Copyright 2002 Cahners Business Information, Inc.
From Booklist
No matter how detailed a map may be, it omits some facets of the physical space it represents. When people enter such a space, their mind's eye fills in the omissions as they navigate, but nearly everyone (not just male motorists!) has had the experience of becoming lost in a mapped-out space, even a familiar one. With a lifelong interest in this type of bewilderment, Jonsson presents idiosyncratic anecdotes about getting lost. Inattention is certainly an element in such befuddlement, but Jonsson avers that more is involved. We possess a "cognitive map" that may not be precisely up-to-date with the actual physical space, which continually changes its appearance. We may also view the physical space from angles that may differ from the map in our minds, causing us to get turned around in familiar neighborhoods or unable to locate the car in the parking lot. Jonsson acquired his interest in these cognitive aspects of spatial sense while trekking through Scandinavian forests. An interesting, offbeat ramble. Gilbert Taylor
Copyright © American Library Association. All rights reserved
About the Author
Born in Sweden in 1922, Erik Jonsson grew up using the forest as his navigation school. He moved with his family to California in 1969. He lives in San Diego, California.
Customer Reviews
This book is an absolute gem.
I like to go on hikes and when I go alone I take small sized books with me to read at various way points on the trail.

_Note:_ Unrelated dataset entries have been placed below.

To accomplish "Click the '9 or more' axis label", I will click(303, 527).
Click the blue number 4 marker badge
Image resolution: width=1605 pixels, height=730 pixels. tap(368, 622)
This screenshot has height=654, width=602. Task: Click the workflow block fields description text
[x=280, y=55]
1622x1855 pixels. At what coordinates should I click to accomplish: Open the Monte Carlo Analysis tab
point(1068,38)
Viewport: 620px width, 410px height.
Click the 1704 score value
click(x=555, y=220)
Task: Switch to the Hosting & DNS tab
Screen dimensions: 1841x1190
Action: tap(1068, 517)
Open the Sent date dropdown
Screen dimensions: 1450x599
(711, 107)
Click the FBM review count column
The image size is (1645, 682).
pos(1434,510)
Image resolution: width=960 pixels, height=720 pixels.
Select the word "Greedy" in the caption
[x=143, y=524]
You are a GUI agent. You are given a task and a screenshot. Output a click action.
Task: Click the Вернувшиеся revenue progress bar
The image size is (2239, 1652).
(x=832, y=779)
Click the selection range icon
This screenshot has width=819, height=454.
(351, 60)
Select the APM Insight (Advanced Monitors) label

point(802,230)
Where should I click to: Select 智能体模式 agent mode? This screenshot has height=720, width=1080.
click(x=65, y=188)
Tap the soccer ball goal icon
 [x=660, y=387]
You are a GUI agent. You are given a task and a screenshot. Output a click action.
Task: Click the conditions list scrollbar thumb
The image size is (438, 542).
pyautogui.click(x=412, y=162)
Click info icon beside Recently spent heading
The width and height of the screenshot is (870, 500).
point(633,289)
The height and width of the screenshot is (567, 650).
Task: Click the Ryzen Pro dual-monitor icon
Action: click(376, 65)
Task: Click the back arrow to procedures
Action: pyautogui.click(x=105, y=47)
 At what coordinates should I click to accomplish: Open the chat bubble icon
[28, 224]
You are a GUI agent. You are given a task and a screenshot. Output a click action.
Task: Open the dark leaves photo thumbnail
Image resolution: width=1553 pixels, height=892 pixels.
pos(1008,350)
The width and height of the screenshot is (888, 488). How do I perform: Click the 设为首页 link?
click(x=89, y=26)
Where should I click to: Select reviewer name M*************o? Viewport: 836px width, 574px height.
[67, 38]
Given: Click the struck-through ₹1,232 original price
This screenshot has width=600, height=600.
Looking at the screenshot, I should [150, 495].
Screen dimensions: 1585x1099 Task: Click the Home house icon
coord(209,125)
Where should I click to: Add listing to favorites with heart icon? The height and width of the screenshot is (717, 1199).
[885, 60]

I bought this book because its basic idea seemed to reference some of the experiences I have had while on these hikes.
In the forward, written by noted cognitive scientist and Apple Fellow Donald Norman we find out that the author, Erik Jonsson is the kind of person who takes extension courses at the local college in order to better understand himself and the world he lives in. While taking such courses he meets Prof. Norman who encourages Jonsson to turn his essays into this book.
Jonsson begins with his personal experience while hiking or traveling. He relates that he creates cognitive maps based on feature in the environment, but more importantly he discusses confusion errors and how they create a sense of disorientation, only to be suddenly reversed when some new factor comes into account. This is something that I can relate to. I live in Toronto where "Lake" is "South", but when I visit downtown Chicago I intuitively use this rule and often get lost - unless I actively realize that Lake Michigan is to the North and consciously sort out left/right/east/west. Similarly on a loopback trail just this past weekend I experienced a sense of disorientation trying to get back to the trail head until I recognized a pair of trees as I approached them from the opposite direction and understood where I was in terms the the route and the last two minor trail crossings.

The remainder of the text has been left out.